Dingin merayap naik dari tengkuknya. Bukan dingin air laut, melainkan rasa yang lebih dalam dan lebih tajam.
Makhluk apa sebenarnya Cakra?
Pikirannya melompat kembali pada momen sebelum gelap menelannya. Pada satu pukulan di ulu hati. Singkat, cepat, dan brutal. Georu masih bisa merasakan gema benturan itu, seperti gelombang kejut yang menghantam dari dalam tubuhnya sendiri. Ia menelan ludah. Jika saja ia terlambat sepersekian detik mengaktifkan perisai penuh, ia yakin tulang-tulangnya tak akan tersisa dalam bentuk utuh.
“Tidak masuk akal…” gumamnya lirih, hampir tak terdengar.
Perisai tingkat penuh seharusnya cukup untuk menahan serangan kelas tinggi. Namun Cakra menembusnya, atau setidaknya hampir. Dan fakta itu jauh lebih mengerikan daripada reruntuhan di sekelilingnya.
“Geok, tunjukkan status,” perintah Georu pada kecerdasan buatan Sanvarnya yang ia beri nama Geok.
Seketika, rangkaian data bermunculan. Bukan sebagai layar di hadapan matanya, melainkan sebagai lapisan cahaya yang melayang di dalam kepalanya, rapi dan dingin. Angka, grafik, dan simulasi kondisi tubuhnya berputar perlahan. Georu menyipitkan mata, dahinya mengernyit saat satu data mencolok muncul di pusat kesadarannya.
Kerusakan Sanvarnya mencapai tujuh puluh delapan persen.
Dada Georu terasa mengencang. Ini pertama kalinya. Selama hidupnya, tak pernah sekalipun Sanvarnya mengalami kerusakan di atas lima belas persen. Tidak saat ia masih duduk di bangku pendidikan Janrugkou. Tidak pula ketika menjalani latihan militer brutal di Hokuiol, distrik pertahanan nasional Kerajaan Porkah, tempat prajurit terbaik ditempa tanpa ampun. Kini, hampir delapan puluh persen sistemnya runtuh hanya dalam satu insiden.

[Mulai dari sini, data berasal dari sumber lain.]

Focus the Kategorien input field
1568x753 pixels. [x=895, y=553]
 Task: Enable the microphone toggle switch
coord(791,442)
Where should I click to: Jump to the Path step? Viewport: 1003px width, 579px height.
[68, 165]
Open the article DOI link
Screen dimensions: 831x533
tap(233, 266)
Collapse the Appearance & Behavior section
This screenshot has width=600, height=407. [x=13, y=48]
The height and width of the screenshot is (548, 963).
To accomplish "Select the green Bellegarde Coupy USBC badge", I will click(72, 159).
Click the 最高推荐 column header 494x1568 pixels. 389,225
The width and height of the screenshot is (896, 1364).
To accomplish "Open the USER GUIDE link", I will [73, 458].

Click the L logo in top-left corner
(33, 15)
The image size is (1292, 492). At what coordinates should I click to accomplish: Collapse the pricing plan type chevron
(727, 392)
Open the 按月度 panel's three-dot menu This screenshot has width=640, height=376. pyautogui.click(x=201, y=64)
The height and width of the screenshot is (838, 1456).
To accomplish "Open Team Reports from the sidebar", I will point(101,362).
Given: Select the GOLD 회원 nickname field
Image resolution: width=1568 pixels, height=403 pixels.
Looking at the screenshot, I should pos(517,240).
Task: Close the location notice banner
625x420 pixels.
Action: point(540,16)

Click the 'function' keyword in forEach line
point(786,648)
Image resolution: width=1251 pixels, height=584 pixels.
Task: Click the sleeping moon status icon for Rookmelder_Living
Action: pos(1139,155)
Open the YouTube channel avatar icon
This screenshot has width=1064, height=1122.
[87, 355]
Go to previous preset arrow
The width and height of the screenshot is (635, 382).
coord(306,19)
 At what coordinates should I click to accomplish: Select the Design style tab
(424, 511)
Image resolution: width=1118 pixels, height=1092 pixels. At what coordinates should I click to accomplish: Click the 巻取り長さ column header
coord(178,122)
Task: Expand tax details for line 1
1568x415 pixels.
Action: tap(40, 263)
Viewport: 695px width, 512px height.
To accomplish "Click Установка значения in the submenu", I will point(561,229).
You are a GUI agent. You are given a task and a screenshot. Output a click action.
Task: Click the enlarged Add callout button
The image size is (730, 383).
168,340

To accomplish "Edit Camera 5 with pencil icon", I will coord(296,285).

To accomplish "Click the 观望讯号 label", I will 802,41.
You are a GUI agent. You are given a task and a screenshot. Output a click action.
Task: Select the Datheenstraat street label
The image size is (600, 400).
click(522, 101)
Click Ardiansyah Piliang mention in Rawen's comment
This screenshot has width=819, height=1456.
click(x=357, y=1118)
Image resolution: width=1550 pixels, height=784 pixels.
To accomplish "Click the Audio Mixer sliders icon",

“Gila…” racaunya, tak percaya.
Tak heran pemulihan memakan waktu selama itu. Dan belum selesai sampai di sana. Georu menggeser fokusnya pada laporan kondisi fisik. Diagram tubuhnya berpendar, menampilkan rekaman kerusakan yang sempat terjadi. Tulang rusuk bagian bawahnya pernah pecah, retaknya menjalar seperti kaca yang dilempar batu. Beberapa organ dalam sempat mengalami tekanan ekstrem sebelum akhirnya direkonstruksi ulang oleh sistem penyembuhan.
Sekarang semuanya sudah utuh kembali.
Justru itu yang membuat Georu merinding.
Ia menyaksikan ulang simulasi pecahnya tulang rusuknya sendiri, setiap detik direkam dengan presisi kejam. Rasa nyeri seolah kembali menyelinap ke tubuhnya, walau hanya sebagai bayangan. Ia menarik napas dalam, mencoba menenangkan denyut di pelipisnya.